Há conclusões que as pessoas tentam evitar, por mais que estejam às portas de suas casas. 2017 já tinha todo um cenário insuportável. Prevalecia o jogo de espera, chutões e placares baixos. Quando um jogo tinha muitas oportunidades, normalmente era por erros defensivos. Assim o Corinthians foi campeão brasileiro. Na Copa do Brasil, a “emoção do mata-mata” se resumia ao pré-jogo. Quando a bola rolava, eram 180 minutos à espera das penalidades. Nada muito diferente da Libertadores da América, adorada pelo que tinha de pior: confusão e truculência. Todos estes “jogaços” costumavam ser precedidos por rodadas vespertinas da Champions League ou torneios nacionais europeus. Naquela coluna, mencionei que era como o UFC colocar seu card preliminar depois do principal. Errei. Card preliminar foi até elogio. Melhor seria pré-preliminar. Ou telecatch.
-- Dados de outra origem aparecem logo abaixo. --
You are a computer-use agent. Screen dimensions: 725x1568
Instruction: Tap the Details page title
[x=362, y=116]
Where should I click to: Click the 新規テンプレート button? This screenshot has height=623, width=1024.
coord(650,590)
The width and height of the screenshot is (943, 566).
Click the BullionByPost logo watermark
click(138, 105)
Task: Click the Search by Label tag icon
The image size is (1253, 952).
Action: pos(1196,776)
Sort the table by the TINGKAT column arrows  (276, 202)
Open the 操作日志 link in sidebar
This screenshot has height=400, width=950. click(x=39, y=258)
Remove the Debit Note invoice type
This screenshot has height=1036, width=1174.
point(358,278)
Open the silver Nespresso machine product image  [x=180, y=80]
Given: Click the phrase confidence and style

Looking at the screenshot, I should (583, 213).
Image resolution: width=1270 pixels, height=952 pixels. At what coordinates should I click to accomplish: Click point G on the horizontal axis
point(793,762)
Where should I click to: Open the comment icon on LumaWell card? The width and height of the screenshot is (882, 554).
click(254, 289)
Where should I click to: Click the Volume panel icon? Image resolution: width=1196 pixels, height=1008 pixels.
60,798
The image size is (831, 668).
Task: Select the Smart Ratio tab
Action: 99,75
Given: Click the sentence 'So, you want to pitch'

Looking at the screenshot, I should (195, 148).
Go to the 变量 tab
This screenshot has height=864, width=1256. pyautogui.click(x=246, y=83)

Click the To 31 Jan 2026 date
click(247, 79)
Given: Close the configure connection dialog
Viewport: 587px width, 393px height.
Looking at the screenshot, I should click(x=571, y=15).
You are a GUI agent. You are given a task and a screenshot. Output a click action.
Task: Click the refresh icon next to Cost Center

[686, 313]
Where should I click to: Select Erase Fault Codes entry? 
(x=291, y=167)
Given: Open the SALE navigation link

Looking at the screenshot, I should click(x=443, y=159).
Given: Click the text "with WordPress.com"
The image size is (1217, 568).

A exceção era o Grêmio. Com Luan em grande fase (atuando entre as linhas), a revelação Arthur e tocando a bola, o time de Renato Gaúcho venceu a Libertadores fugindo da “receita do campeão”. Mas veio o Mundial. O Real Madrid atravessava um mau momento físico e técnico – tanto que seria surrado pelo Barcelona, uma semana depois. Mas, contra o melhor do futebol brasileiro, controlou as ações sem problemas. O ofensivo Grêmio mal finalizou. Um retrato do abismo de padrões. Ainda assim, houve quem visse o placar apertado, obtido em falha na barreira, como um sinal de que a distância era curta. Estivesse o Grêmio completo (Arthur lesionado e Maicon no banco) e teria sido muito diferente. Chamava-se estado de negação. Tinha que haver outra explicação para o que saltava aos olhos. Não tinha. E surpresa: desviar os olhos não mudaria a foto.
Muita coisa aconteceu desde então. Mais uma Copa vencida por europeus. OK, os atletas da seleção também atuavam na Europa. Mas o técnico não. Falava-se até que, após o hexa, Tite seria contratado por um grande do Velho Continente. Isso nunca teve chance de acontecer. E o motivo seria vivenciado no ano seguinte. Se o atraso nacional era como um Dragão, nada melhor que um Jorge estrangeiro para enfrentá-lo. No caso, dois Jorges. Sampaoli e Jesus foram um choque de realidade. Antes, Renato era visto como o executor da modernidade – marcação adiantada, troca de passes, etc… Um jogo contra o Flamengo e parecia técnico de colégio. Na primeira partida da semifinal da Libertadores, os gaúchos mal viam a cor da bola. Na segunda, não acharam o caminho do vestiário. A verdade realmente estava lá fora.
No Brasil de 2020, a negação de 2017 só pode indicar duas coisas: ou o sujeito é muito desavisado, ou está ganhando alguma coisa com a cegueira. Tem uma terceira hipótese, mas aí estaríamos deixando o terreno da lucidez. O fato é que neste domingo, às 16h, pais e filhos estarão unidos, assistindo à decisão entre Bayern de Munique e Paris Saint Germain. Não serão poucos os santistas e palmeirenses lamentando por “terem” que ver o clássico. Foi-se até o medo de ver os filhos torcendo por um time de fora. Ao menos não seria por um rival doméstico. Nem europeu. Rivalidade intercontinental ficou pra depois. Por enquanto, bem depois.